Bunu belki de onun hocalık hayatındaki son ders olarak görüyoruz. Bilimi yüceltmek istiyorsak, karanlığın duvarını yıkmak istiyorsak onun gibi bir ruh taşımalıyız. Atilla ağabey, kendi öğrencilerinin eğitimi için kendi burada bulunacak. Bana 'Niye buraya alıyorsunuz, başka üniversiteye verseydiniz.' diye soruyorlar. Atilla ağabeyin istediği zaten asıl buydu. Biz de elimizden geleni yapacağız. Sizlerin de desteğine ihtiyacımız var. Bu düşünceyi yayabilmek için, tıbbın önüne geçen tıp dışı uygulamaları, cahillerin eline düşmüş hastaları kurtarabilmemiz için bu yolu açabildiğimiz kadar açmak zorundayız. Burada öğrencilerin en büyük dersi aldıklarını sanıyorum."

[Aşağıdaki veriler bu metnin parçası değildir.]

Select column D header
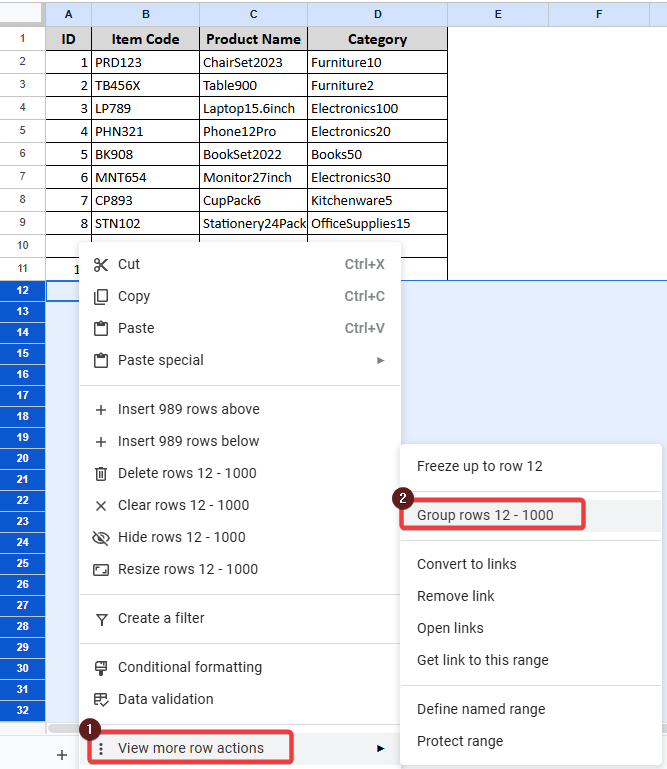This screenshot has width=667, height=769. [377, 14]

"Sevgilim, senin ölümün benim için garip bir nikah"
Oğuzhanoğlu'nun eşi PAÜ Tıp Fakültesi Psikiyatri Anabilim Dalı Öğretim Üyesi Prof. Dr. Nalan Oğuzhanoğlu da çok zor bir gün olmasına karşın konuşmak istediğini belirterek, şöyle devam etti:
"Sözlerim bugün sevdaya dair olacak ama sözcüklerim bunu anlatmaya yetmez. Sevgilim, senin ölümün benim için garip bir nikah. 'Hoşça kal' demiyorum. En son karşılıklı dinlediğimiz şarkıda ağladığımız gibi 'Hoşça kal' demiyorum çünkü aslında hep içimdesin. Gittiğim her yerde senden aldıklarımla benimlesin. Biliyorum ruhun öğrencilerinin belleğinde yaşam boyu taşınacak. Belki onlardan da öğrencilerine akacak. Senin engin bilgeliğinde çok şey öğrendiler. Senden sevginin üretmek olduğunu, her gün biraz daha candan sevmenin hayatı anlamlı kıldığını da öğrendiler. Sevgilim ölüm hem çok sığ hem sonsuz geliş. Her şey için teşekkür ediyorum."
Gözyaşlarına hakim olamayan Oğuzhanoğlu'nun, "Çocuklar, hocanızın ne kadar titiz olduğunu biliyorsunuz. Ders saatinin bir dakika geç kalmasına izin vermez. Şimdi ders saati başlıyor. Lütfen hocanızı alıp derse başlayalım." ifadelerinin ardından bir dakikalık saygı duruşunda bulunuldu.
Daha sonra beyaz önlüklü tıp fakültesi öğrencileri, Türk bayrağına sarılı naaşı omuzlarına alarak laboratuvara götürdü.